Captain Future book #14

by

Edmond Hamilton

Carried far outside the solar system, and wrecked on a volcanic planetoid in company with a shipload of condemned criminals, Captain Future faces the supreme test of his courage!

Thrilling

Copyright Information

“The Face of the Deep” was originally published in 1943. No part of this book may be reproduced or utilized in any form or by any means, electronic or mechanical, without permission in writing from the publisher.

Chapter I

Prison Ship

SHE had been a proud ship once, a splendid, shining liner rocketing between the planets with laughter and music and happiness aboard. But that had been years ago. Tonight she lay grim and black in her dock at New York spaceport, somberly waiting to carry damned souls to their place of punishment.

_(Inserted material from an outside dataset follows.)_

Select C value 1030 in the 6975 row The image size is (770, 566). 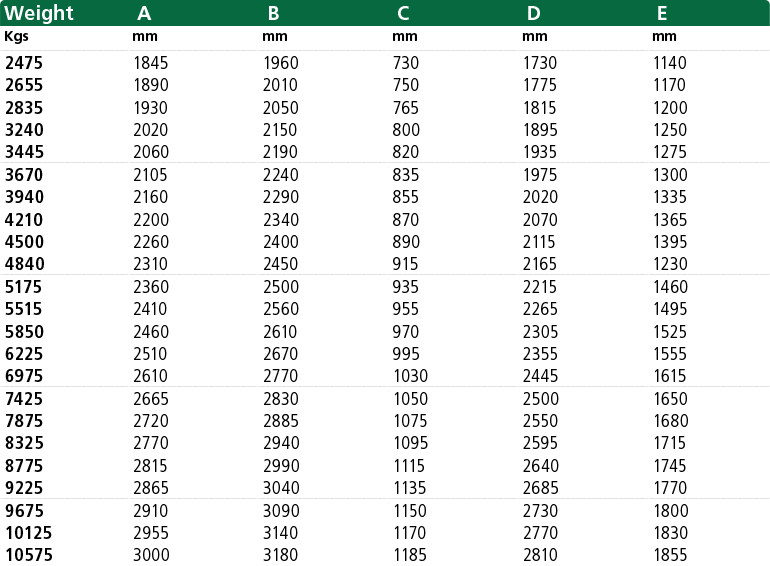point(411,376)
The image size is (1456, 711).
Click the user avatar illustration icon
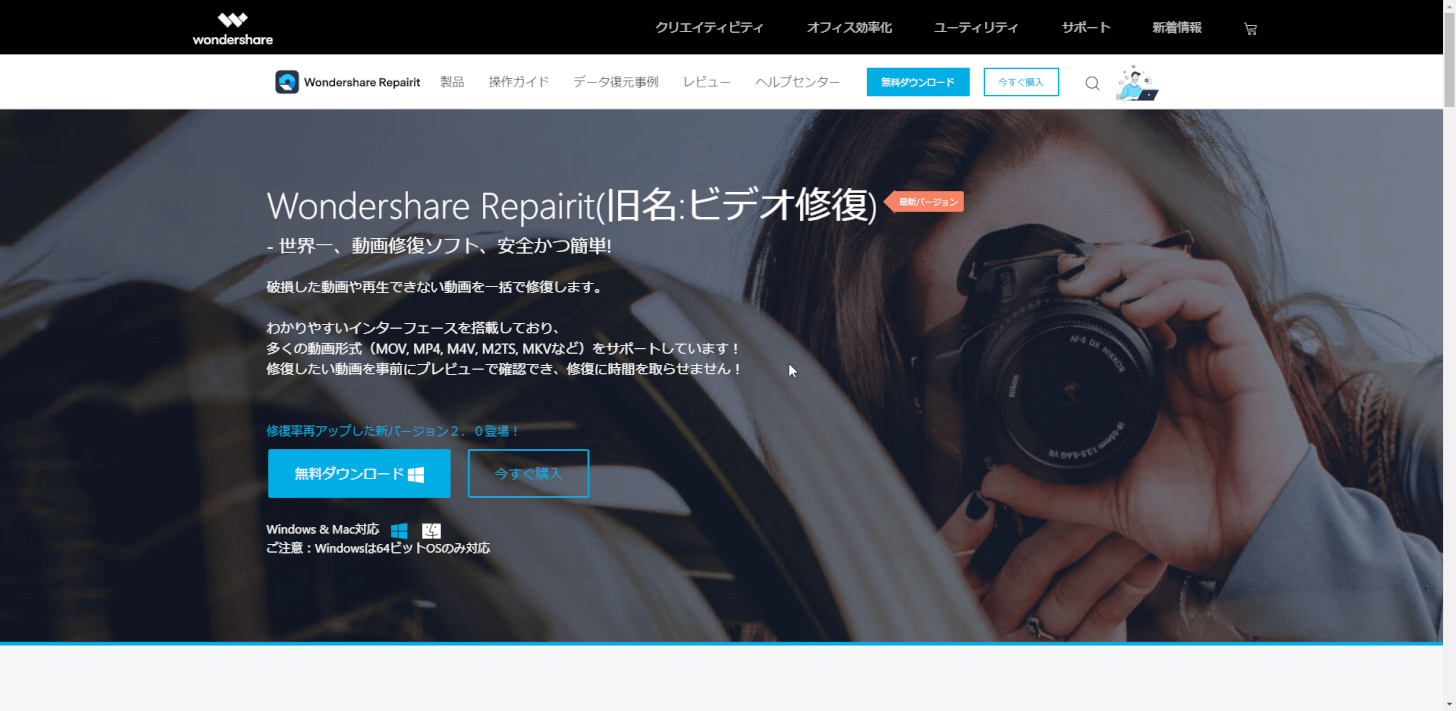pyautogui.click(x=1136, y=83)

Her name was the Vulcan and she was the famous prison-ship of the Planet Patrol. Once a year, she went out through the worlds upon a fateful voyage. At each world, criminals sentenced to life imprisonment came aboard her. The end of the voyage was at the grim, gray Interplanetary Prison on Cerberus, moon of Pluto.

Men in purple-striped convict dress were shuffling now under the krypton lights’ blue glare toward the looming black hull. They were a motley crew of vicious, hardened criminals—mostly hard-faced Earthmen, but a few green-skinned Venusians and red Martians.

They were guarded by vigilant, armed officers in the black uniform of the Planet Patrol.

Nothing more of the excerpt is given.